The hardest part of the early weeks isn’t any single feed, diaper, or night waking. It’s the handover — two exhausted people, running on broken sleep, trying to hold the same picture of one tiny human in two foggy heads. Did you feed her? When? Which side? Has she pooped today? The work of remembering, and the friction of keeping two memories in sync, is its own particular kind of tired.
The invisible load of keeping track
In most households, one person quietly becomes the keeper of facts: the last feed time, the running diaper count, when the next feed is roughly due. It’s invisible work, it’s constant, and — unlike a feed — it never really hands over. The other parent can take the baby, but the mental ledger often stays with one person, who then can’t fully switch off.
Sleep deprivation makes it worse, because the first thing broken sleep takes is memory. At four in the morning, “did that feed actually happen, or did I dream it?” is a genuine question — and not one you want to answer with a guess.
Where two memories drift apart
The cracks show in predictable places:
- The accidental double-feed (or the missed one), because neither of you knew what the other had just done.
- The doctor’s question — “how many wet diapers today?” — met with a shrug and a guess.
- The slow drift you almost miss — fewer feeds, fewer wet diapers — spotted late because no one was holding the whole week in view.
A shared, written record quietly fixes all three. It turns “I think it was around two?” into “here it is.”
What’s actually worth tracking
You don’t need to document everything. The early weeks revolve around a useful few — and, not by coincidence, they’re exactly what a midwife or doctor asks about:
- Feeds — the time, and breast or bottle (with side or amount).
- Diapers — wet and dirty.
- Sleep — when it started and stopped.
That’s the whole story of “is my baby okay?” in three lines. Everything else is optional.

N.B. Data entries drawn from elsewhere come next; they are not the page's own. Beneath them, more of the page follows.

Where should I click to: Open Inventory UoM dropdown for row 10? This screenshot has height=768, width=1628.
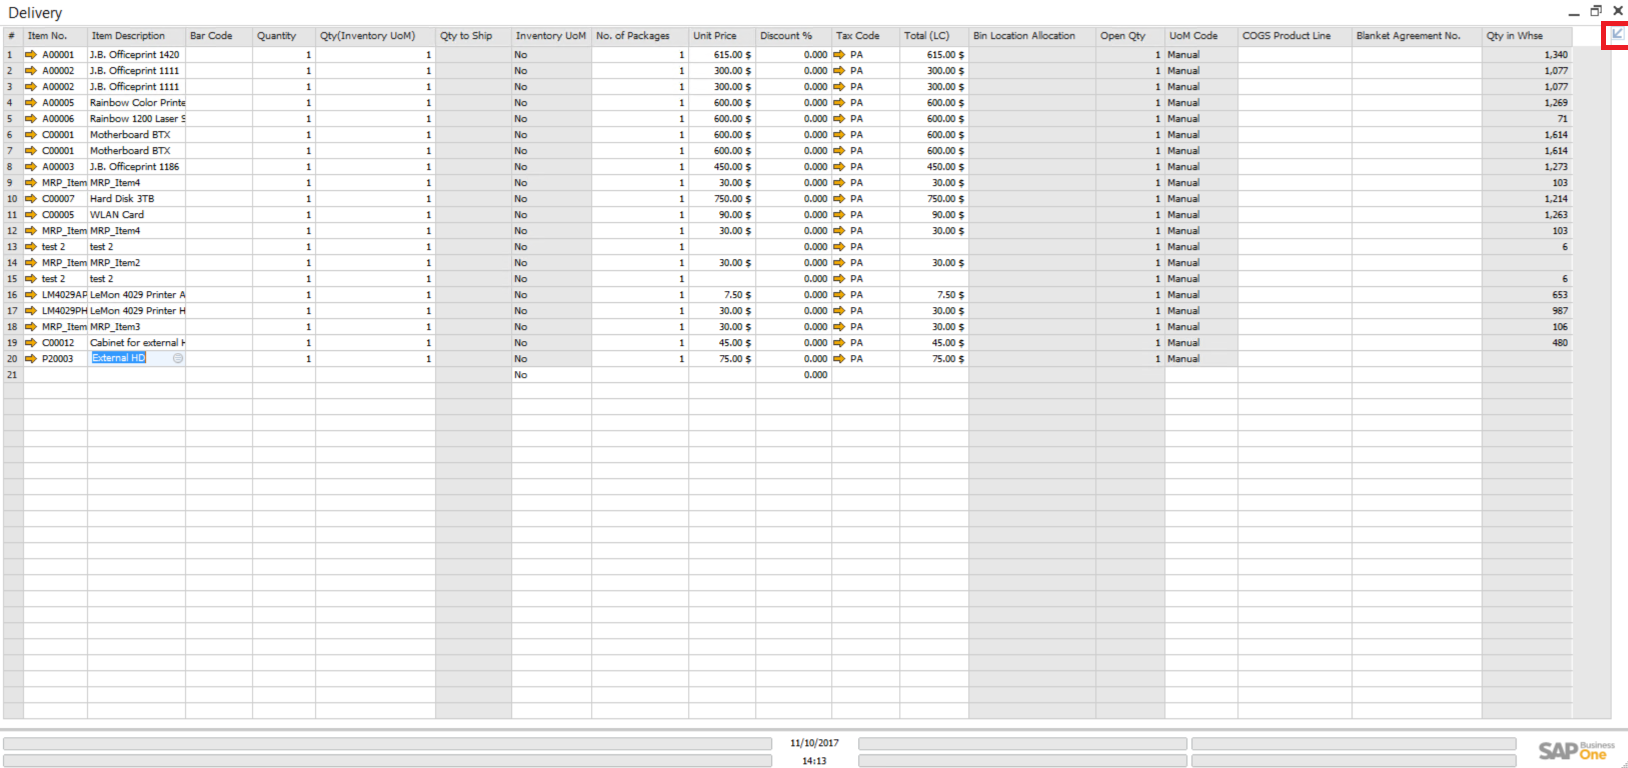(550, 199)
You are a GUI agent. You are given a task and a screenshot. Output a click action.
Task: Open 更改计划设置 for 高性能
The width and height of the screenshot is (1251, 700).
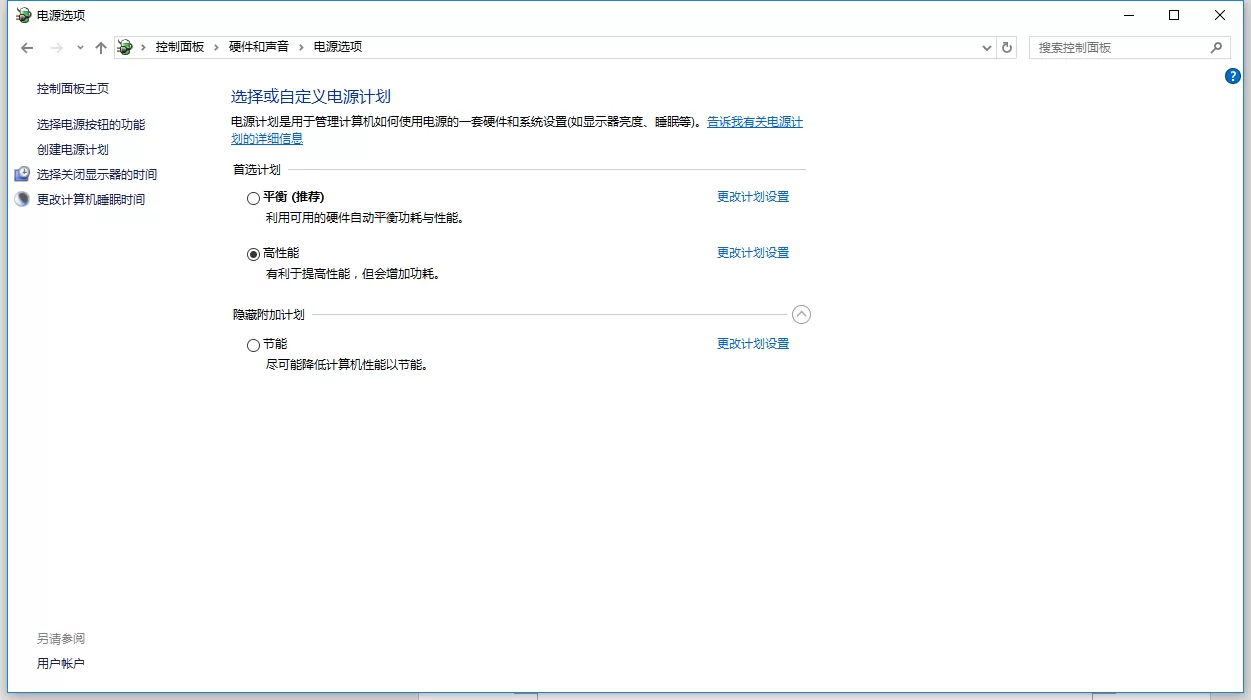click(753, 252)
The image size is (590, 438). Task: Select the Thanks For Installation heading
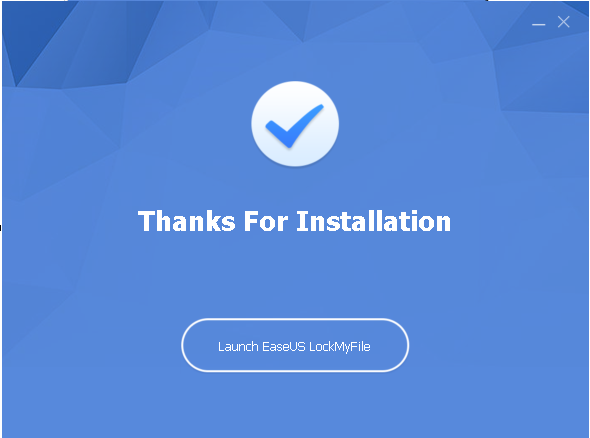point(294,221)
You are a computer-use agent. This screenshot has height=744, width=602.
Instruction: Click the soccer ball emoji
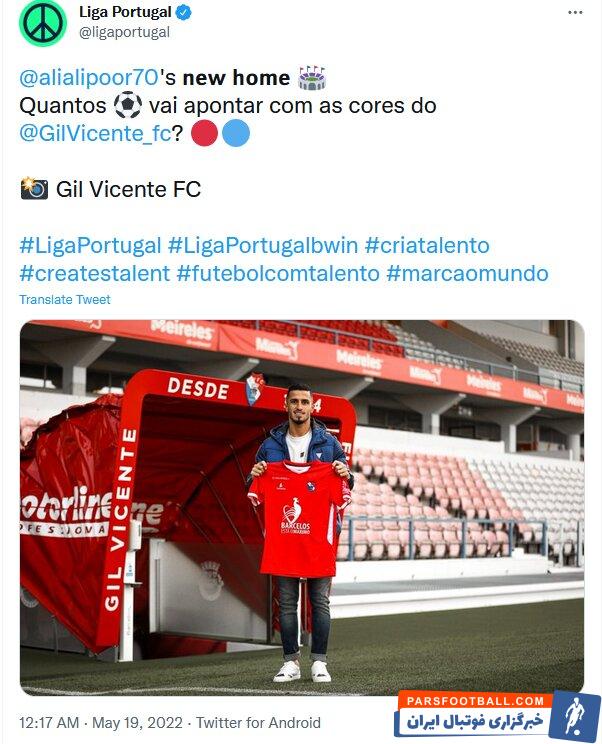tap(128, 105)
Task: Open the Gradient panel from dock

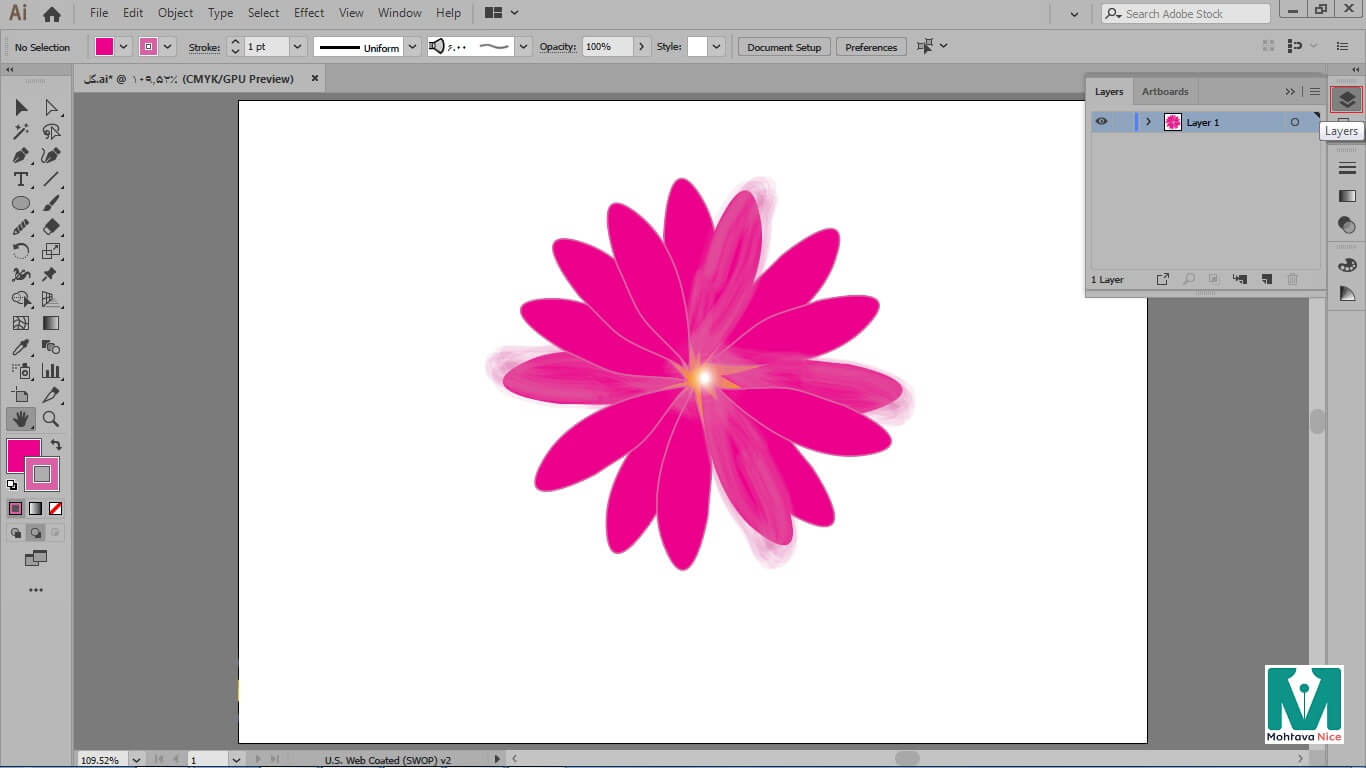Action: click(1347, 196)
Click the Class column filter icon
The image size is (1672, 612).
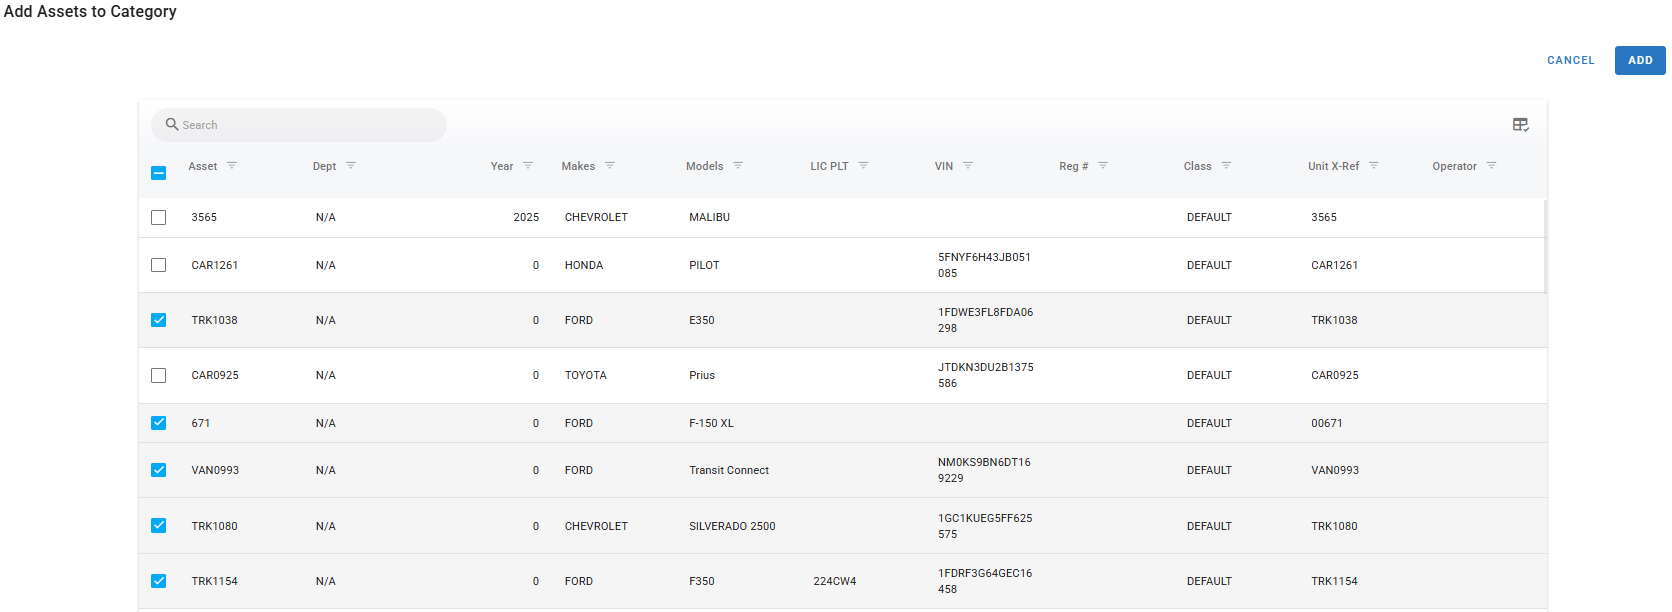[1226, 166]
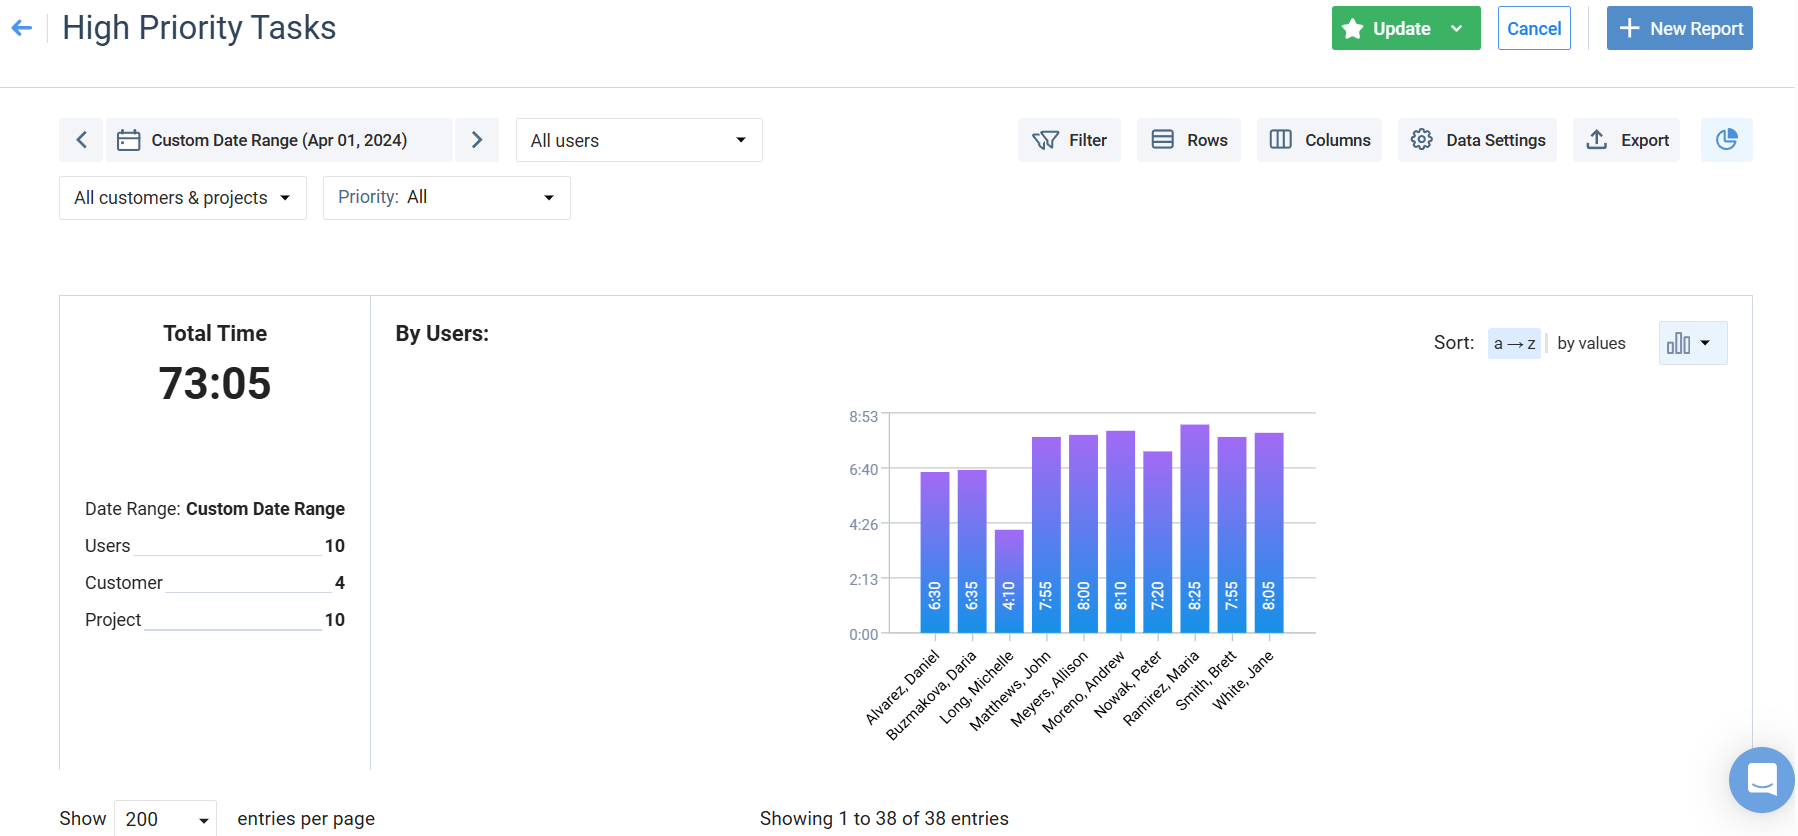Open the support chat bubble
This screenshot has width=1798, height=836.
[1761, 779]
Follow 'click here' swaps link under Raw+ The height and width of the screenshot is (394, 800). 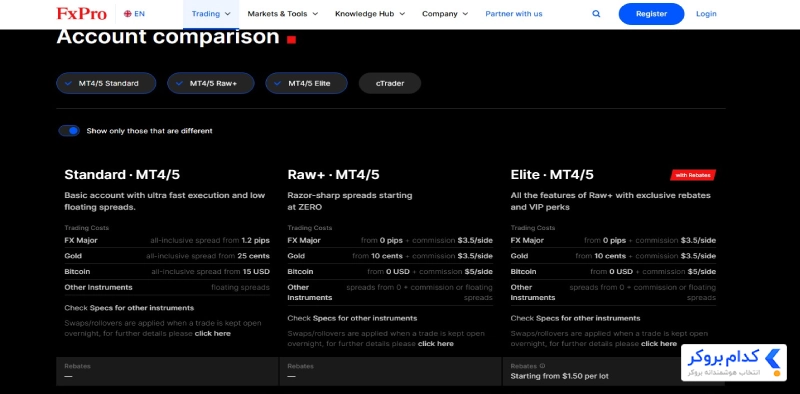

One shared log beats two private ones
Here’s the part that actually matters: the point was never the data. It’s the shared picture. When both caregivers — and a visiting grandparent, or a night nanny — are looking at the same live record, there’s no handover briefing, no “did you already…?”, no waking the other person to ask.
That’s the whole idea behind CribStack: one log, synced between your phones in real time. Whoever’s on shift just opens it and knows — last feed, last diaper, how the night went — without a word exchanged or a person woken. The ledger stops living in one tired head and starts living somewhere you can both see.
Making it stick
A log only helps if you actually keep it, so keep it easy:
- Log in the moment — a few taps mid-feed — not from memory an hour later.
- Make it genuinely shared. It’s not one person’s job; both of you add to it. That’s the entire point.
- Don’t chase perfect. A mostly-complete log beats a flawless one you abandoned by week two.
- Let it fade. As the rhythm settles and you stop needing the answers, you’ll naturally log less.
The early weeks are a fog for everyone. Most of what’s in this fog — how often a newborn feeds, and whether she’s getting enough — becomes obvious the moment it’s written down instead of guessed at. A shared log won’t make a newborn sleep through the night. But it does let two tired people navigate those weeks as one team with one picture, instead of two solo shifts trading a baby and a vague briefing in the dark.